AFAIKT a swirl device is an adjustable throttle applied to one intake port of a 2 intake port design to induce a certain amount of swirl at the cost of some losses. I would also question how applicable it would be to DB engines given the variable length inlet manifold.

Early C3 was 93-94 RON according to British Tests. The ratings of 96 or so came latter, certainly by 1943. There is a possibility that German C3 fuel improved again sometimes in 1944 or 1945 but we would have to find tests. It is a moot point however given the difficulties the Germans had in guaranteeing a secure supply of this complex to make product at that time. Most books I read of late war German aircraft mention a 2nd generation of Daimler Benz DB603 and Jumo 213 engines abandoned for a 3rd generation that could operate more successfully on B4 fuel. For instance the DB603EM (powered by C3 + MW50) might have powered the first Ta 152C however it required C3 fuel to reach its higher power levels and this was one reason that the Ta 152H with Jumo 213E1 was first to see production.

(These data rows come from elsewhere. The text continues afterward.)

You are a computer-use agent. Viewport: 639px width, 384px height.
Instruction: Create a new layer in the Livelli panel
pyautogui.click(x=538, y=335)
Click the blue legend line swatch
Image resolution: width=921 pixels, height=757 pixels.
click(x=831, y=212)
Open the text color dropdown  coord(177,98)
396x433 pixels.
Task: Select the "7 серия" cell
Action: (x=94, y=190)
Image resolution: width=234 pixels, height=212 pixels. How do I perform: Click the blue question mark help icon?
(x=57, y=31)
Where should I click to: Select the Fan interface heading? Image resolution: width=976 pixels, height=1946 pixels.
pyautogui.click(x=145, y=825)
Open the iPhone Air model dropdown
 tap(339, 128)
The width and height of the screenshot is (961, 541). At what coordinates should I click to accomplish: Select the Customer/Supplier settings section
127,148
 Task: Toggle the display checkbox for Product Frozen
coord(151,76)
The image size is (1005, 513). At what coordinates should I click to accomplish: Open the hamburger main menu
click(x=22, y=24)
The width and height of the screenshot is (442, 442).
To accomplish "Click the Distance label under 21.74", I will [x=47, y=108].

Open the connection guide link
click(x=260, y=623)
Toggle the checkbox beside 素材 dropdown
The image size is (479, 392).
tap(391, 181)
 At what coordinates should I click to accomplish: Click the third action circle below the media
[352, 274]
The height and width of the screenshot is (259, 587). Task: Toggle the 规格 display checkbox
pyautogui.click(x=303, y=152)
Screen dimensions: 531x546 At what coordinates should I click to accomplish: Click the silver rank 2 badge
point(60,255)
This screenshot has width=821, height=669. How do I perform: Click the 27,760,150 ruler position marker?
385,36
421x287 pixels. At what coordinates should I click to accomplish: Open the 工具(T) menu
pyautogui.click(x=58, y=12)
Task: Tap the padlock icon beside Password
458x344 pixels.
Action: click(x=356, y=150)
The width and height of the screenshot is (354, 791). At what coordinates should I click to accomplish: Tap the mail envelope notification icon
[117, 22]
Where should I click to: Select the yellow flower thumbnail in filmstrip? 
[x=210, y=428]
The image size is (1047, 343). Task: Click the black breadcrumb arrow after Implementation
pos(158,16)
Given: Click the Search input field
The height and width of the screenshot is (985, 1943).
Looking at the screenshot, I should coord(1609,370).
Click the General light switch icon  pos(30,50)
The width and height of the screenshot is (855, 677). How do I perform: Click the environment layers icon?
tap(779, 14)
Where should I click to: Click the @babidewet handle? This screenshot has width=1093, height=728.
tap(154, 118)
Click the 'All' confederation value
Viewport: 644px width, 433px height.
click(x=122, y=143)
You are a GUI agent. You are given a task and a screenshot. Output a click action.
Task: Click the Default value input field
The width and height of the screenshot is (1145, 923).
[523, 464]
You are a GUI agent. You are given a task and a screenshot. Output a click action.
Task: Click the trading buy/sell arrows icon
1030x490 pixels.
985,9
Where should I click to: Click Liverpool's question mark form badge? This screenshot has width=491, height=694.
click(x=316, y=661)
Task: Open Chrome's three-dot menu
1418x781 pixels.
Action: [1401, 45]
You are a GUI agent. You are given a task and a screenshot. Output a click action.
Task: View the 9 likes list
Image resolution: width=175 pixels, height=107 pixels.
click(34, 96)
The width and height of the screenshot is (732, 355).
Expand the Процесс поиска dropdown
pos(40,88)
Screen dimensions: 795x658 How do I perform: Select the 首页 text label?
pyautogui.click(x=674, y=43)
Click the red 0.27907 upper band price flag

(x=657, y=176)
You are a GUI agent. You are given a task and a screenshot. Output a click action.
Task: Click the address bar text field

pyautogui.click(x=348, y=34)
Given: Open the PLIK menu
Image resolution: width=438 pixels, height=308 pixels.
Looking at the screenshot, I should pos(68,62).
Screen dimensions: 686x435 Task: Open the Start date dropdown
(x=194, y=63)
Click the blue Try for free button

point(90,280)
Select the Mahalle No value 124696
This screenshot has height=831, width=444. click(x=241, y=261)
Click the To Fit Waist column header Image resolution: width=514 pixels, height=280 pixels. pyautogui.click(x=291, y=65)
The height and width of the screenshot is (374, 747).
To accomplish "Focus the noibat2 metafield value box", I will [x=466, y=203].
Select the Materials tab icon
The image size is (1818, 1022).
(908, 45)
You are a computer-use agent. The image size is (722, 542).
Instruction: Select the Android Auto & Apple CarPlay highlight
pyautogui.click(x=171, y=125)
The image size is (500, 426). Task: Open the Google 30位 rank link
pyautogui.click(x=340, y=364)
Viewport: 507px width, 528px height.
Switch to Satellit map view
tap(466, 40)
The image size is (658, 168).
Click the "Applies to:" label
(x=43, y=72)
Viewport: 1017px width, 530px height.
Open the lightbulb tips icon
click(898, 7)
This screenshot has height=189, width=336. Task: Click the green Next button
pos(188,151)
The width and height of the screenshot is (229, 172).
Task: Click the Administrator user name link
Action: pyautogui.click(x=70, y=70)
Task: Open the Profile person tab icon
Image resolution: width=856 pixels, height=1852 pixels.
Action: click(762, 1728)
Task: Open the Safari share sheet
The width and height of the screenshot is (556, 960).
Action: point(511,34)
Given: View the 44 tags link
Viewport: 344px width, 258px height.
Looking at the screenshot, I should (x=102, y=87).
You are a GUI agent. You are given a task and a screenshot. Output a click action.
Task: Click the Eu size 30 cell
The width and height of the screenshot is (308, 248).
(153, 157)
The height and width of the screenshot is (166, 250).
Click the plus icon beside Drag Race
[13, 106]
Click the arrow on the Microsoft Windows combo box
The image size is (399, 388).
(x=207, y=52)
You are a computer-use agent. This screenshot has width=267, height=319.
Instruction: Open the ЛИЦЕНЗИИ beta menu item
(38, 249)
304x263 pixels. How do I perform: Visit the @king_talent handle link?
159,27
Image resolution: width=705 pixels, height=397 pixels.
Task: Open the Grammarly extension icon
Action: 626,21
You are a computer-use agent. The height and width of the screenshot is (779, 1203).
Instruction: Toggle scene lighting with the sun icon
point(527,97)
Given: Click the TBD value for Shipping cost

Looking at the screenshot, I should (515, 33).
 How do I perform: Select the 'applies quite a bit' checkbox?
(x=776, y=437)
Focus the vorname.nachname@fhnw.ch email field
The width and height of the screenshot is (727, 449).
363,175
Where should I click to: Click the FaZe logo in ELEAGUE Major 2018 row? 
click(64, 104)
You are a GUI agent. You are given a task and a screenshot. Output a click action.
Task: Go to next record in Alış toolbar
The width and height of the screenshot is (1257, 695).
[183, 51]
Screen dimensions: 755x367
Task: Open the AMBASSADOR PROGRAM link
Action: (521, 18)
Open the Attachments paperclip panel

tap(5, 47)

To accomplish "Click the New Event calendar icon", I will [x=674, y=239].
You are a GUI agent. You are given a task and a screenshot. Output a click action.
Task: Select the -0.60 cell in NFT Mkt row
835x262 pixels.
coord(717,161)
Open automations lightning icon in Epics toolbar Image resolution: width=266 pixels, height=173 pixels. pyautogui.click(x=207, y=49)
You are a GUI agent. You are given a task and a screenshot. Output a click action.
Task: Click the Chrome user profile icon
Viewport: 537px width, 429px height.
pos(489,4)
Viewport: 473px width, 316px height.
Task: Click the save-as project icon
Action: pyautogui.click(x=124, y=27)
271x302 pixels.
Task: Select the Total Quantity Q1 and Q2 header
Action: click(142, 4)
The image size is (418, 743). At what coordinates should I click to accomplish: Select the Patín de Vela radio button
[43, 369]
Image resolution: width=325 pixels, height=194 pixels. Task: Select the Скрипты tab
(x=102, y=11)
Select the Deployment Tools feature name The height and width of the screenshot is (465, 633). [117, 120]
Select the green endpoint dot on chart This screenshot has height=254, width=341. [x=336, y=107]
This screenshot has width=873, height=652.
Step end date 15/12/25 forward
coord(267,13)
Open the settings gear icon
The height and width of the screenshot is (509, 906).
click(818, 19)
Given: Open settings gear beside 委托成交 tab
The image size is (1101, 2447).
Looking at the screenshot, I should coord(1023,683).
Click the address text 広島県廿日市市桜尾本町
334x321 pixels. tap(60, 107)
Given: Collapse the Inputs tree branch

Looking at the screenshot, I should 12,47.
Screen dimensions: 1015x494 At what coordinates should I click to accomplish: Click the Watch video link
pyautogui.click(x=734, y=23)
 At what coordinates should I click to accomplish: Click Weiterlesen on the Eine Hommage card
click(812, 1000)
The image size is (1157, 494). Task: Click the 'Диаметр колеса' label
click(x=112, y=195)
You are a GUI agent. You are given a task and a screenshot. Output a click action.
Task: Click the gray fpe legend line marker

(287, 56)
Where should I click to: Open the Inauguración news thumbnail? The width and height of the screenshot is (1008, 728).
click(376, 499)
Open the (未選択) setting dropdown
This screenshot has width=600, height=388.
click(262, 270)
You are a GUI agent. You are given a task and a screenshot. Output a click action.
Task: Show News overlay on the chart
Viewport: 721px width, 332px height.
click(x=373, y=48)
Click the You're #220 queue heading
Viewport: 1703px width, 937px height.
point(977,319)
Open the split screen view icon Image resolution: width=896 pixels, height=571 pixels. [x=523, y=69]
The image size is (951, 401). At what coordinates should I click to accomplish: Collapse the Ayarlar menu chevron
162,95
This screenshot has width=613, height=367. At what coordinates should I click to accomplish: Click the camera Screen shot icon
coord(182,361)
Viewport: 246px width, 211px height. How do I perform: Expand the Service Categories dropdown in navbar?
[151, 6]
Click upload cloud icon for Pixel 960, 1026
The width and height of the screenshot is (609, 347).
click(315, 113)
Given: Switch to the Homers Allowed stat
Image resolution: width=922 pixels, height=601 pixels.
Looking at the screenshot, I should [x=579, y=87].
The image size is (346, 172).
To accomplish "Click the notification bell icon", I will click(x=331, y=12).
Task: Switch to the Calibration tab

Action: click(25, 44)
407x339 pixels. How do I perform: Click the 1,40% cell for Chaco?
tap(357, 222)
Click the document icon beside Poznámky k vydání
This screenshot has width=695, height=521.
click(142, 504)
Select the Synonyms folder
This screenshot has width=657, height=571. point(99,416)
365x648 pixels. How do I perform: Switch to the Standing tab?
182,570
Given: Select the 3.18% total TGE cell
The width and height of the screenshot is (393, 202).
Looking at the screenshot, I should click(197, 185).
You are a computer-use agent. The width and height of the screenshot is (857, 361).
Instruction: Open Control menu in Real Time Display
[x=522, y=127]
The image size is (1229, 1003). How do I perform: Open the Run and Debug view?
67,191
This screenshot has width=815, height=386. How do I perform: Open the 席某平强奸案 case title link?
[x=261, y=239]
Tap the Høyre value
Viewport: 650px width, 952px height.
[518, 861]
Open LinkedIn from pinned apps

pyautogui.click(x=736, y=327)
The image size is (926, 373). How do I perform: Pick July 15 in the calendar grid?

The Juners Jumo 213 aimed at RPM as high as 3700, much higher than the Merlin or Griffon.


----------



## tomo pauk (Apr 7, 2015)

Swirl throttle was installed just before impeller in Mikulins and Jumo 213s, also on the DB 603L. Mikulins and Klimov engines have had carbs between impeller and cylinders, it was not much of trouble to install the swirl throttle on fuel injected engines.
More about the stuff:
http://www.ww2aircraft.net/forum/engines/superchargers-mikulins-klimovs-jumos-etc-40086.html

Reactions: Like Like:
1 | Like List reactions


----------



## Koopernic (Apr 7, 2015)

tomo pauk said:


> Swirl throttle was installed just before impeller in Mikulins and Jumo 213s, also on the DB 603L. Mikulins and Klimov engines have had carbs between impeller and cylinders, it was not much of trouble to install the swirl throttle on fuel injected engines.
> More about the stuff:
> http://www.ww2aircraft.net/forum/engines/superchargers-mikulins-klimovs-jumos-etc-40086.html



I would call these a variable inlet guide vane, they would allow a degree of variability of the supercharger outlet pressure without the impairing of efficiency caused by throttling the air flow or the possible complexity of variable speed drive. Interesting that the Jumo 213 incorporated them.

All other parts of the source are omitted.